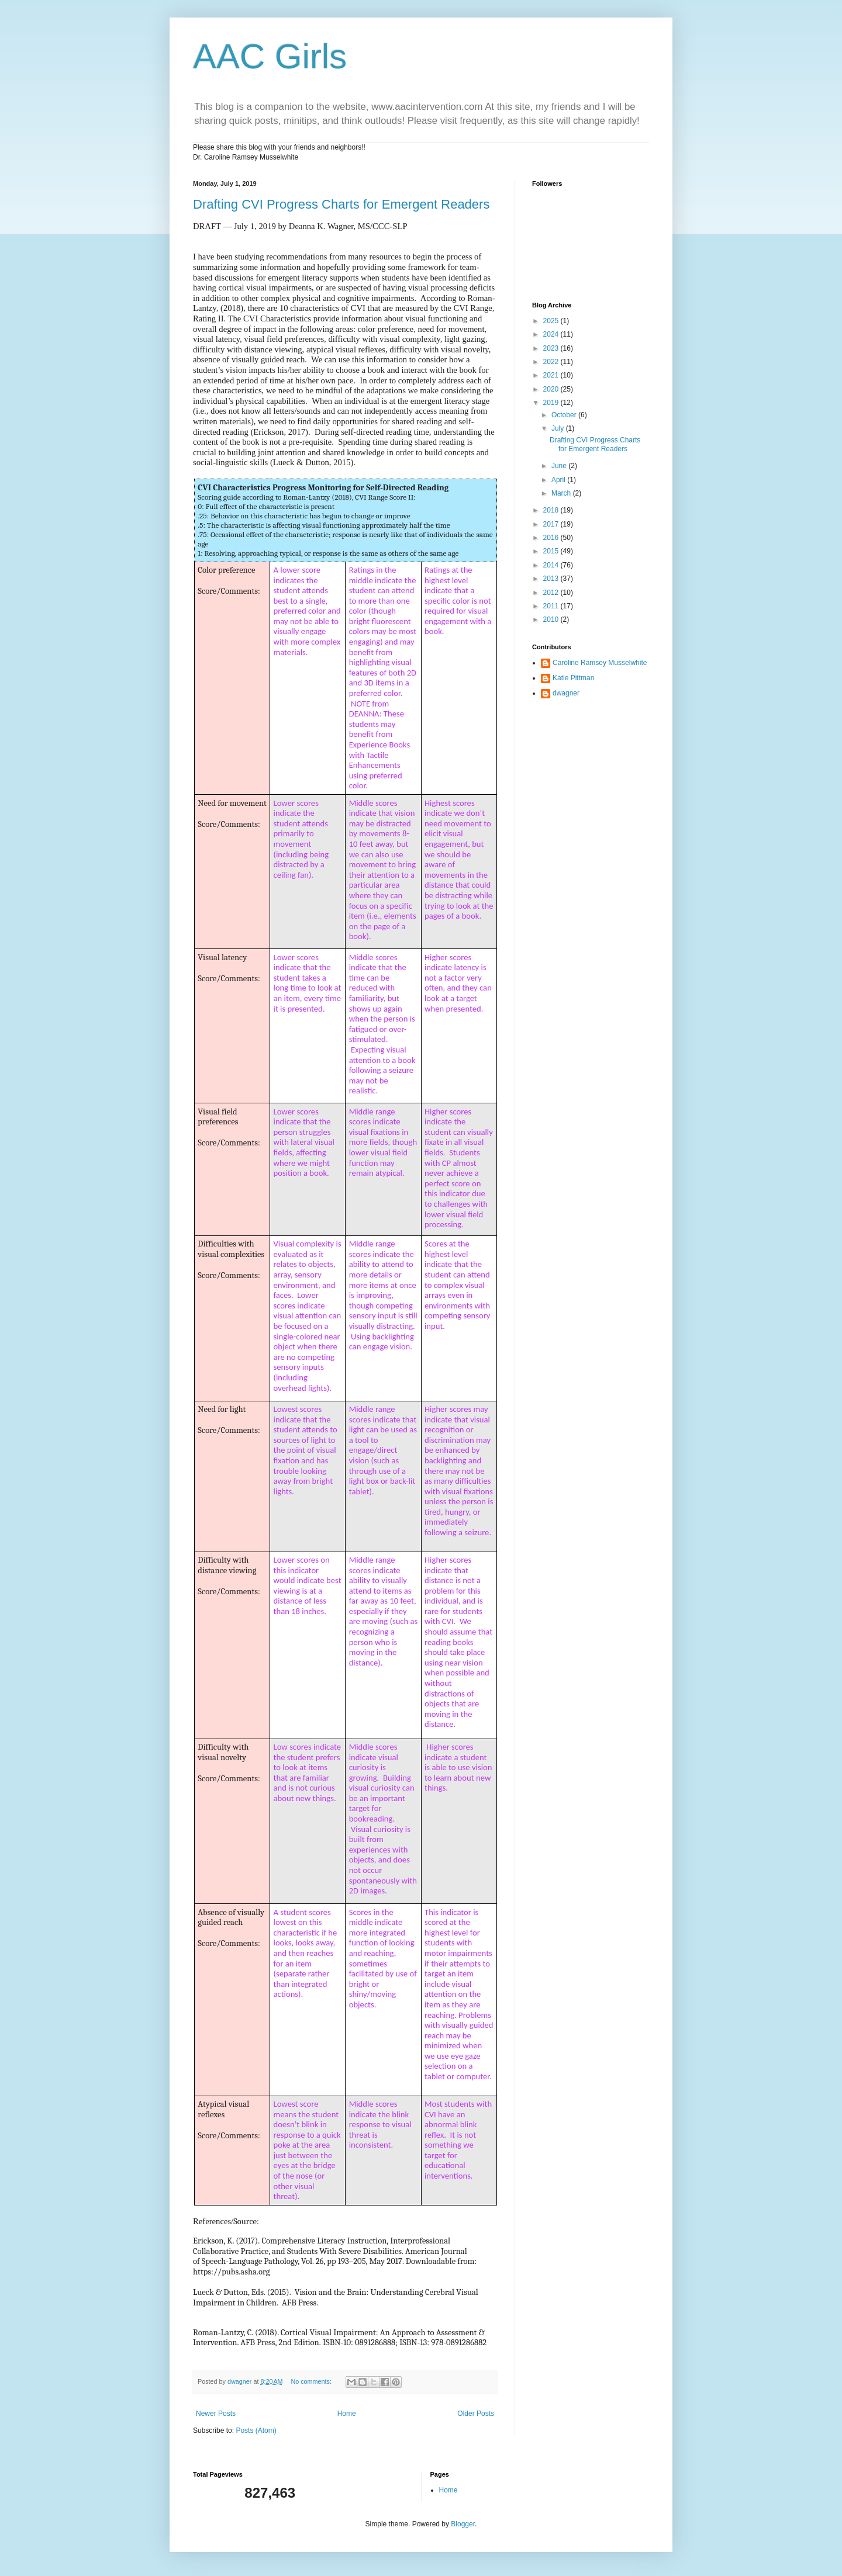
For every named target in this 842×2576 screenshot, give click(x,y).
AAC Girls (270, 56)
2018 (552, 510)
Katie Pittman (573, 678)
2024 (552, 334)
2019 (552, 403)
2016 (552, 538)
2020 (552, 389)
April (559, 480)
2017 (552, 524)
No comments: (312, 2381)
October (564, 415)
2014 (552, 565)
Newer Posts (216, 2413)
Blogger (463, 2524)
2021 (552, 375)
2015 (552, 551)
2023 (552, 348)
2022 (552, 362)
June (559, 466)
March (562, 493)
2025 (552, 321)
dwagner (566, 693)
------------
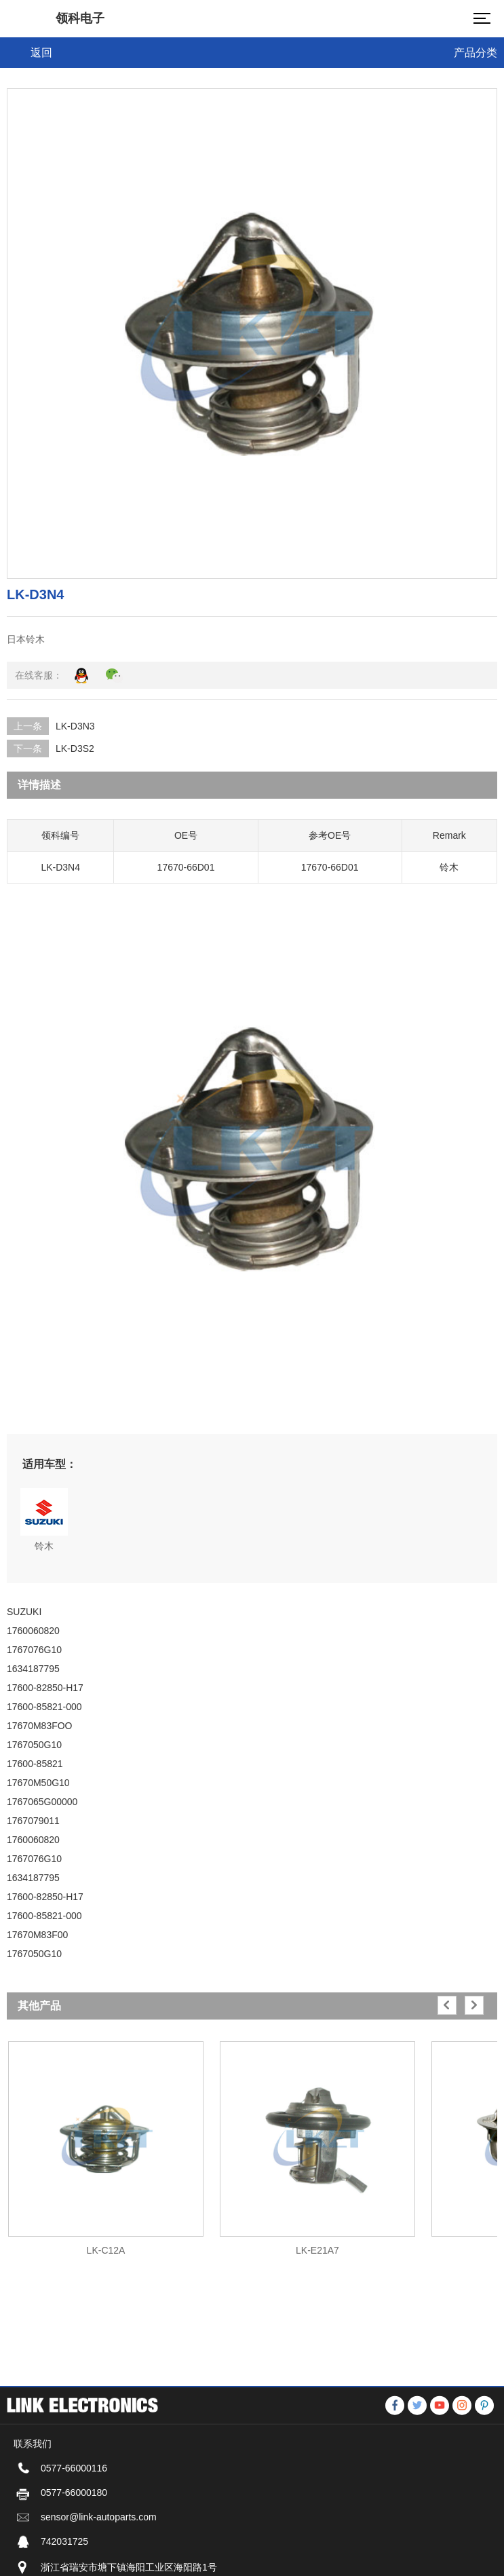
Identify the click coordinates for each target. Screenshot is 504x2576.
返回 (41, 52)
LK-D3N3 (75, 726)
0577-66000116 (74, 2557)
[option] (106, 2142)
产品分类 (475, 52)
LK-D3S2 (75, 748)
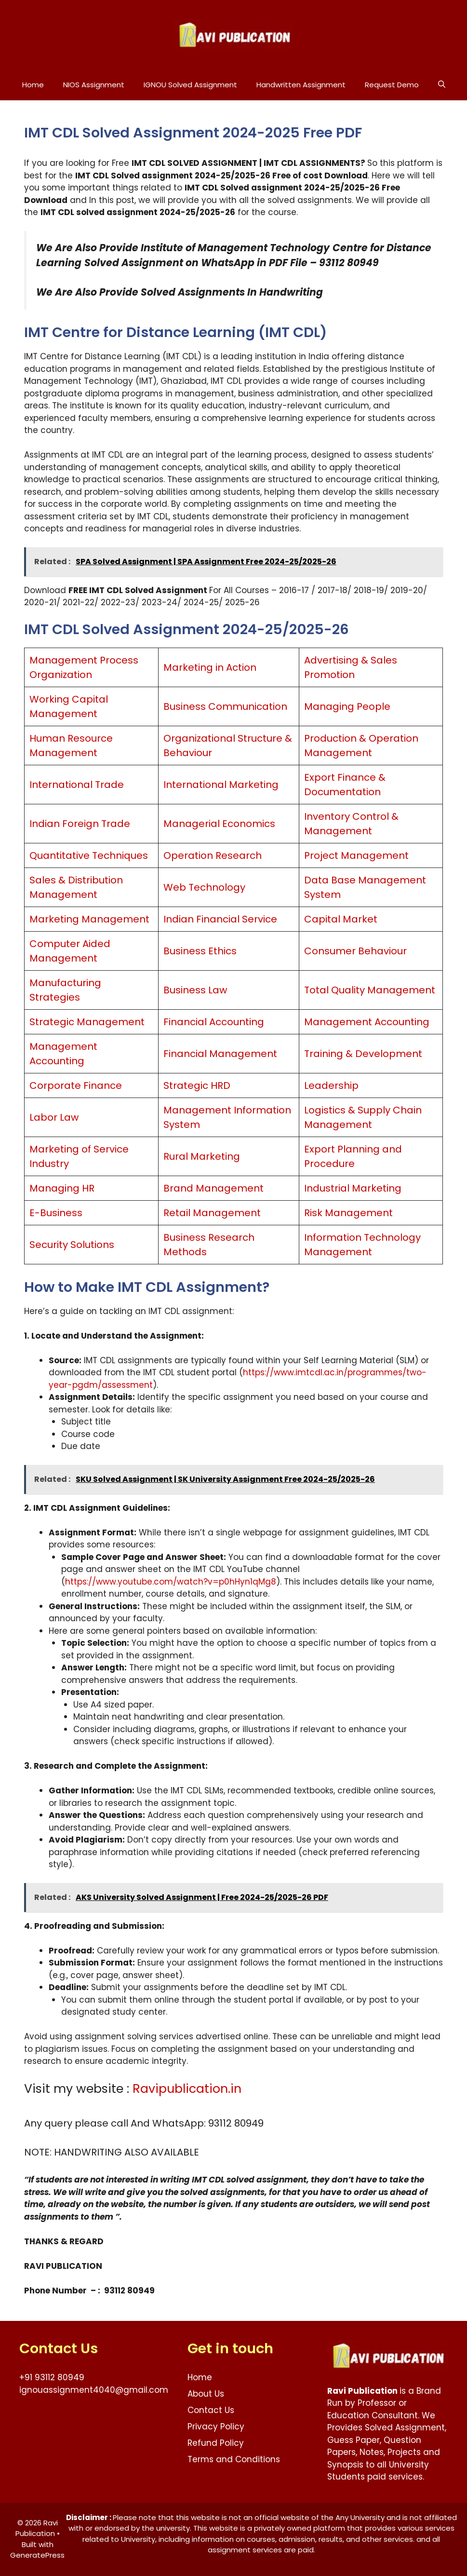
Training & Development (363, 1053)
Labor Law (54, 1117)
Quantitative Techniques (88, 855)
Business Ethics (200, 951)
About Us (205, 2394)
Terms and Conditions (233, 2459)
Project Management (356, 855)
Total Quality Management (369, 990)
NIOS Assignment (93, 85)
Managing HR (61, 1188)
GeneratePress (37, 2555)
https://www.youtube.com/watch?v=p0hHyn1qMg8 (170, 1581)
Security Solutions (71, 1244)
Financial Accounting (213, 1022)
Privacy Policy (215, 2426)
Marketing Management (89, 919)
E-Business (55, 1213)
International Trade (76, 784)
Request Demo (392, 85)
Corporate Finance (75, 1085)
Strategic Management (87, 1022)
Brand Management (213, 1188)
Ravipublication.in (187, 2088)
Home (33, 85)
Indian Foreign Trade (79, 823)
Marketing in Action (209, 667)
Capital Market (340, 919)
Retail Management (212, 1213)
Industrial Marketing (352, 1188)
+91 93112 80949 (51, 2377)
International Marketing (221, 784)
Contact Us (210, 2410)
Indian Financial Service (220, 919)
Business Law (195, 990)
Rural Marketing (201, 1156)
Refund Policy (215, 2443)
------------
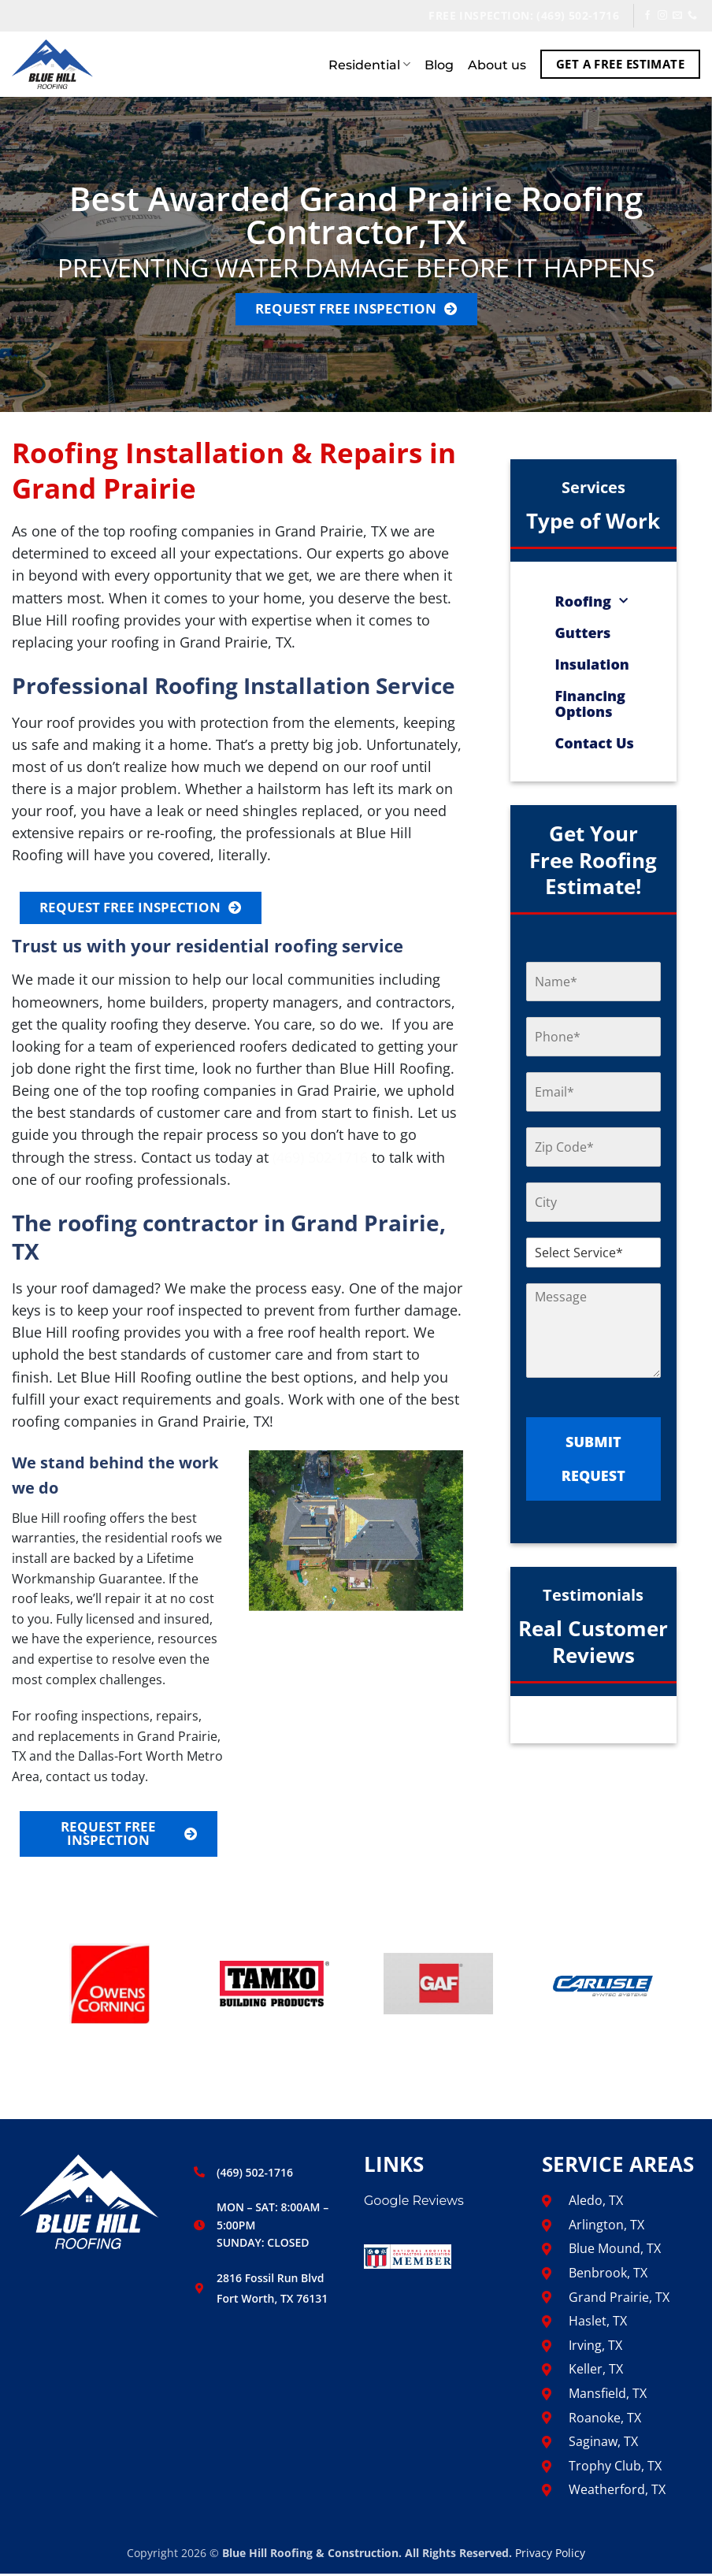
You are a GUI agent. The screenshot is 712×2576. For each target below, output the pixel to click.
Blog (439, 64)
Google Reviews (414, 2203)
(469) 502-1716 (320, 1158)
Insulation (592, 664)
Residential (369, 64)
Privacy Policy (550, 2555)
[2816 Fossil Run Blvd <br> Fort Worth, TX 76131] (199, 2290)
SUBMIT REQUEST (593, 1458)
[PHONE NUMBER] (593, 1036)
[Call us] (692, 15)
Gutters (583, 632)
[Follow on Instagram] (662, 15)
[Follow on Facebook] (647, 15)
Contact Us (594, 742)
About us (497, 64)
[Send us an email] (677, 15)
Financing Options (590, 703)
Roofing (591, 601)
------------
Task directions: Copy the material above word for word, from the line containing "LK-D3S2 (75, 748)" through the line containing "Rural Marketing (201, 1156)", including both of those lines. Omit any pictures.

Exercise answer:
LK-D3S2 (75, 748)
Training & Development (363, 1053)
Labor Law (54, 1117)
Quantitative Techniques (88, 855)
Business Ethics (200, 951)
About Us (205, 2394)
Terms and Conditions (233, 2459)
Project Management (356, 855)
Total Quality Management (369, 990)
NIOS Assignment (93, 85)
Managing HR (61, 1188)
GeneratePress (37, 2555)
https://www.youtube.com/watch?v=p0hHyn1qMg8 (170, 1581)
Security Solutions (71, 1244)
Financial Accounting (213, 1022)
Privacy Policy (215, 2426)
Marketing Management (89, 919)
E-Business (55, 1213)
International Trade (76, 784)
Request Demo (392, 85)
Corporate Finance (75, 1085)
Strategic Management (87, 1022)
Brand Management (213, 1188)
Ravipublication.in (187, 2088)
Home (33, 85)
Indian Foreign Trade (79, 823)
Marketing in Action (209, 667)
Capital Market (340, 919)
Retail Management (212, 1213)
Industrial Marketing (352, 1188)
+91 93112 80949 (51, 2377)
International Marketing (221, 784)
Contact Us (210, 2410)
Indian Financial Service (220, 919)
Business Law (195, 990)
Rural Marketing (201, 1156)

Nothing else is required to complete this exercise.